Preventing ad fraud by reducing bot traffic using AWS WAF with AppsFlyer

AppsFlyer helps brands make smarter decisions for their businesses and customers with its advanced marketing measurement, analytics, and engagement technologies. The company serves 80,000 brands around the world, measuring over 12 trillion mobile actions annually.

Founded in 2011, AppsFlyer relied on a traditional CDN with static rule configurations for routing its web traffic. Over time, the company began to near its service limits. “We wanted to act in advance to continue serving our customers,” says Danny Tourgeman, vice president of research and development at AppsFlyer. “We could find workarounds, but it would create a developer experience with a lot overhead.”

The company also needed to limit the amount of fraudulent traffic on its networks without denying service to customers. To filter its web traffic, AppsFlyer wanted a robust, dynamic solution that would require little engineering overhead to maintain. This led the AppsFlyer team to migrate to Amazon CloudFront.

“We learned that Amazon CloudFront could support our current traffic and the volume of traffic that we expect to see in the next couple of years,” says Michael Reznik, engineering group manager at AppsFlyer. “Working alongside the AWS team gave us a lot of the confidence we needed to migrate and enhance our cloud-based capabilities.”

The migration to Amazon CloudFront required aligning 10 independent engineering teams that are responsible for managing more than 20 domains. To accelerate the project, AppsFlyer’s leadership designated individual team leads for each engineering group. These leads provided weekly progress updates and looped in the AWS team for technical support as needed.

AppsFlyer also worked closely alongside the AWS team to control its CDN costs, which meant completing the migration to Amazon CloudFront in under 1 month. “It was mission critical,” says Reznik. “By having very open discussions with the AWS team, we could build a realistic plan for our company.”

While planning its migration, AppsFlyer needed to secure its cloud-based networking infrastructure. Previously, the company relied on granting access to web traffic using allow lists. To replicate these measures, AppsFlyer deployed preconfigured rule sets in AWS WAF to protect its web applications from common exploits.

Because AppsFlyer was already reaching its limits on its CDN, the company opted to migrate its largest and most complex domain to Amazon CloudFront first. While migrating its domains in waves, the company validated that it could maintain the same or better performance as before. “We wanted to do all the difficult work up front to make it simpler for our individual engineering teams to follow in our footsteps and learn best practices,” says Tourgeman.

Since then, the company has focused on developing customized AWS WAF rules to route its traffic more effectively. “Managing static rules used to be a daily stressor for our team,” says Reznik. “Now, we’ve transitioned our engineers to focus on product development and building out our strategic road map instead.”

AppsFlyer completed its migration to Amazon CloudFront on time, marking a major improvement in the company’s developer velocity. “Even today, we get requests to build something within a tight deadline.
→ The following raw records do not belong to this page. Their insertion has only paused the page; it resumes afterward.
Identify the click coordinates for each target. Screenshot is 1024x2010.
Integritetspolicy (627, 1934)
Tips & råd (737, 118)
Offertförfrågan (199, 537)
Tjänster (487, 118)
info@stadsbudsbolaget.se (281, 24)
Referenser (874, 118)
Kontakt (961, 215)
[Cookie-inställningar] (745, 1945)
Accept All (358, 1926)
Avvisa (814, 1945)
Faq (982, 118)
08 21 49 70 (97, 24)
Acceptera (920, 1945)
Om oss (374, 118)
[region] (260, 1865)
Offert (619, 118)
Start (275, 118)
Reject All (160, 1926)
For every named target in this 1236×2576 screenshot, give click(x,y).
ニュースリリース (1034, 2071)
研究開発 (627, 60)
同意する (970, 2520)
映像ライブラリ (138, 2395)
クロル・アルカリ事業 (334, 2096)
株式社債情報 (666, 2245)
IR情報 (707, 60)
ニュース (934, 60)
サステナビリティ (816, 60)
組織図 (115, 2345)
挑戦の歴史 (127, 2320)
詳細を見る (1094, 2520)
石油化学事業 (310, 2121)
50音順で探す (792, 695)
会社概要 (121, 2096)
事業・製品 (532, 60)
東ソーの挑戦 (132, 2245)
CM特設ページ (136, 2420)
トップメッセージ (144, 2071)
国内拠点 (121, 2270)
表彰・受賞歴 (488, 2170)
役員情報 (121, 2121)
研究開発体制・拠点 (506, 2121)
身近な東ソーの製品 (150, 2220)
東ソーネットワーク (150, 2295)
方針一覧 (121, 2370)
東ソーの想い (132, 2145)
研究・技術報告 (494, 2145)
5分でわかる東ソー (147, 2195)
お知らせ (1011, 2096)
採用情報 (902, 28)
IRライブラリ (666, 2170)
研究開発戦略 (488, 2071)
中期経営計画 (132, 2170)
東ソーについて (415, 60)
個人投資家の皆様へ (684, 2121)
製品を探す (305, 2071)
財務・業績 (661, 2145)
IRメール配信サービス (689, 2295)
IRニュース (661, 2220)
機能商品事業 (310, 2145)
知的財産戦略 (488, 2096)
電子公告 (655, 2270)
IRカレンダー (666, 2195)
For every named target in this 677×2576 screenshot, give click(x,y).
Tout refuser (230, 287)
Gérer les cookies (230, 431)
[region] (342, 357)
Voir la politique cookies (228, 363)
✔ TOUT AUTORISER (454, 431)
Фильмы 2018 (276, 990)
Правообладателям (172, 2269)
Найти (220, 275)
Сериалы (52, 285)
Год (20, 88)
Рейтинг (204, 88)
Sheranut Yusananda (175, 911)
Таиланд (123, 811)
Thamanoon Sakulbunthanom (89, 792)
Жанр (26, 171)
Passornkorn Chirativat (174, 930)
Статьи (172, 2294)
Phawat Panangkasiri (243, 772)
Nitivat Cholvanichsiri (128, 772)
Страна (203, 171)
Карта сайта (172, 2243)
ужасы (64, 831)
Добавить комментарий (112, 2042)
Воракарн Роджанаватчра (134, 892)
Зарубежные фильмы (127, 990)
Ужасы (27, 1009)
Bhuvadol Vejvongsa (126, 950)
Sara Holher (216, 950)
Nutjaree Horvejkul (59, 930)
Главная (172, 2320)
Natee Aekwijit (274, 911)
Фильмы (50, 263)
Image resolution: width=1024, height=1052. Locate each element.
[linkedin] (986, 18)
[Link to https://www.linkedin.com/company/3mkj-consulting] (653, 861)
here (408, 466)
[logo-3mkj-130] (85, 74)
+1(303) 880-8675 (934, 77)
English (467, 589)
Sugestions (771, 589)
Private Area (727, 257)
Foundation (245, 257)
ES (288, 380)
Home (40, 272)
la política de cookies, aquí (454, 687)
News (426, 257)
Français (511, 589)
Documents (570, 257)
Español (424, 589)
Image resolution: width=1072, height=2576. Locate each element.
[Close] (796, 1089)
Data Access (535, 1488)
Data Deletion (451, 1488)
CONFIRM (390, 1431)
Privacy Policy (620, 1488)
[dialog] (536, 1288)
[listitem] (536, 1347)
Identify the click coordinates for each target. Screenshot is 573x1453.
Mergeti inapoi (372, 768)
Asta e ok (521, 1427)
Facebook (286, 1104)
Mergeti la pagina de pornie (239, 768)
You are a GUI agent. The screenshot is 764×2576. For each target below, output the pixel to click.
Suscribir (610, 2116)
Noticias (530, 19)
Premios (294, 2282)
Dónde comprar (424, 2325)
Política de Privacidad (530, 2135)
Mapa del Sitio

Our CDN command teams proved that it was possible for us innovate quickly,” says Tourgeman.

Further, by building a highly resilient, secure architecture on AWS, AppsFlyer can maintain 99.9 percent availability while processing 550 billion requests daily. The company has also reduced the amount of web traffic generated from bots by 50 percent. By intercepting this traffic, the company has saved 30 percent on infrastructure costs.

Additionally, AppsFlyer can protect its datasets from marketing ad fraud, helping it deliver relevant, actionable insights to customers. “We improved our data integrity, which is very important to us,” says Reznik. “Using AWS WAF has helped us support our product goals. We can validate the data that is going into our attribution engine.” The company’s goal was not just to protect its systems but to deliver more accurate, trustworthy measurement to its customers. Using the robust, near real-time capabilities of AWS WAF helped AppsFlyer to achieve this at massive scale, facilitating data accuracy and reliability across billions of daily interactions while decreasing alerts and pager duties by 15 percent.

AppsFlyer will continue to improve its custom rule sets in AWS WAF by using generative AI to identify traffic patterns and generate new rule sets. “We’re learning how to build better rules from our data,” says Reznik. “Each new feature that we develop using AWS will help us reduce our development work and take our automations to the next level.”